A minha parte eu quero em livros, CDs, cerveja, mulheres,
baladas, não necessariamente nesta mesma ordem, claro.
Então, é mais ou menos assim que sempre fui e vou levando.
A decisão para fazer jornalismo foi tão pífia quanto a facul
que fiz. Tipo, estava numa das piscinas do Sesc numa
tarde de sol filha da puta (Rio Preto é uma das cidades
mais quentes do Estado), olhei para a placa a minha frente
e vi que teria o curso de jornalismo. Era domingo. Na
segundona fui lá e me inscrevi. Passei no vestibular,
comecei a estudar e logo no segundo ano descolei um
estágio na área.

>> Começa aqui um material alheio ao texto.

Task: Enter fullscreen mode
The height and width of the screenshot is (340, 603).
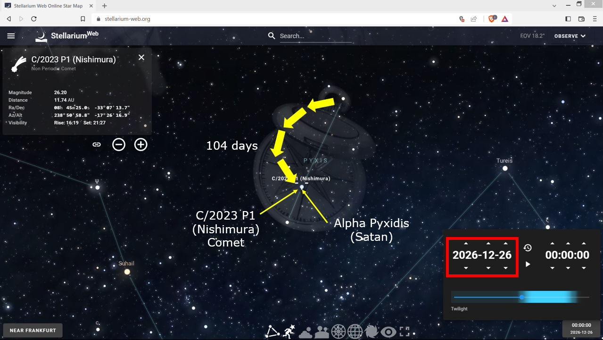Action: tap(405, 332)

Caso raro uma vez que estágio à época
era coisa proibida pelo Sindicato.
Lá fui.
Depois descolei um trampo num jornal de lá (de tanto
encher o saco do editor da área de cultura, que era meu
professor na faculdade). A forma como eu passei no
processo seletivo que tinha 170 neguinhos para uma vaga
é uma história longa, longa, longa....
Entrei no jornal. Até que trabalhei de forma séria, fazendo
matérias, procurando melhorar, enfim....Essas coisas de foca
empenhado. Em pouco tempo percebi que meus ídolos iam
caindo por terra. Eram tão normais quanto eu e faziam as
mesmíssimas coisas, da mesma forma.
E por aí foi. Agência de notícias, passagem de um ano no
maior jornal deste país, períodos de desemprego intercalados
regados a insubordinações constantes, até chegar onde
estou, num jornal de sexta, com uma qualidade editorial
no mínimo duvidosa. É o primo pobre do grande jornal.

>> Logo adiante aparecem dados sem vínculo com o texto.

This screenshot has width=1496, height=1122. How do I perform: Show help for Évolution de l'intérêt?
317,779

Ontem uma amiga minha, a Carol, me ligou dando os parabéns.
Disse a ela que isso nem mereceria um parabéns, haja vista
a porcaria que é. E olha que ela se dispôs a se despir no meio
da redação em pleno horário de fechamento, gritar a plenos
pulmões para os caras me contratarem. Ainda bem que isso
não foi preciso. O cara que chamou antes para cobrir uma
semaninha só e a Carol foi poupada, ainda bem.
Eu é que não ia permitir que uma de minhas maninhas
pagasse um mico homérico, né?
Se bem que se fosse na Augusta....É, uma idéia....hehehe.

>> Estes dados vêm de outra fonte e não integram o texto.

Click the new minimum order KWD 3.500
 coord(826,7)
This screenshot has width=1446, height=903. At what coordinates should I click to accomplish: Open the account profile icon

Então, o tal jornal. Nunca vi tanta desordem, falta de pulso
em decisões (em jornal meu velho, um minuto é uma vida
e determina se tua matéria entra bem na edição ou não),
falta de critérios editoriais (não que os sujeitos que estão lá
não os tenha, por algum motivo não colocam em prática, só).
Uma verdadeira pena. Quando se está fora, você olha com
deslumbramento. No momento em que está dentro, lamenta
a baixíssima qualidade da produção (apuração, confecção dos
textos, edição, escolha das fotos) e o resultado.
Enquanto não me pedirem vou só assinando as iniciais.
Tomara que isso seja um problema localizado. Outras editorias
são bem mais definidas e o conteúdo nitidamente diferente.
Ou seja, em se tratando de ídolos, ao menos um deles já caiu.
Tomara que eu não me decepcione com os demais.

Domingo, Fevereiro 01, 2004

Pastel de feira

Religiosamente domingão é dia de pastel de feira.
Desde pivete curto essa parada.
Acordo cedo apesar das ressacas dominicais, tomo
banho, boto bermuda, chinelão e uma camiseta, óculos
de sol (odeio claridade logo cedão) e desço três
quarteirões até a feira da Santa Cecília.
Sento naquele banquinho de plástico de preferência
numa sombra, a tiazinha, uma morenona gorda, acho que
deve ser baiana, com um lenço na cabeça, abre o sorriso
mais espontâneo e sincero que conheço e já vai logo
falando o melhor bom dia que já vi por essas vizinhanças.
Pergunta qual pastel eu queiro e oferece o caldo.
Gosto de ir cedão porque o óleo ainda tá limpo.
Vejo a outra tiazinha pegar o pastel que pedi debaixo de um
pano que cobre-os, bota o mesmo no tacho e fico só olhando.
De uma hora pra outra o pastel passa de branco para um marrom
específico de fritura.
Ela tira do óleo, coloca para dar uma esfriadinha enquanto a outra
fica meio numas de oferecer pros outros que passam.
Olha pra trás, pega papéis, embala-o e me entrega.
- Cuidado que tá quente! (eu adoro vê-la repetir isso pra todo mundo).
Pego o pastel na mão, curto ver a fumaça saindo dele quando lasco
a ponta. A primeira mordida, na parte onde só tem massa frita, vai na seca.
Nas outras eu vou fazendo a merda de sempre: tucho de maionese,
cat-chup, mostarda e o que mais eu achar na frente.
Acabo de comer e dar o último gole no caldo, pago, me levanto e a
tiazinha quase que numa simpatia protocolar me deseja um bom domingo.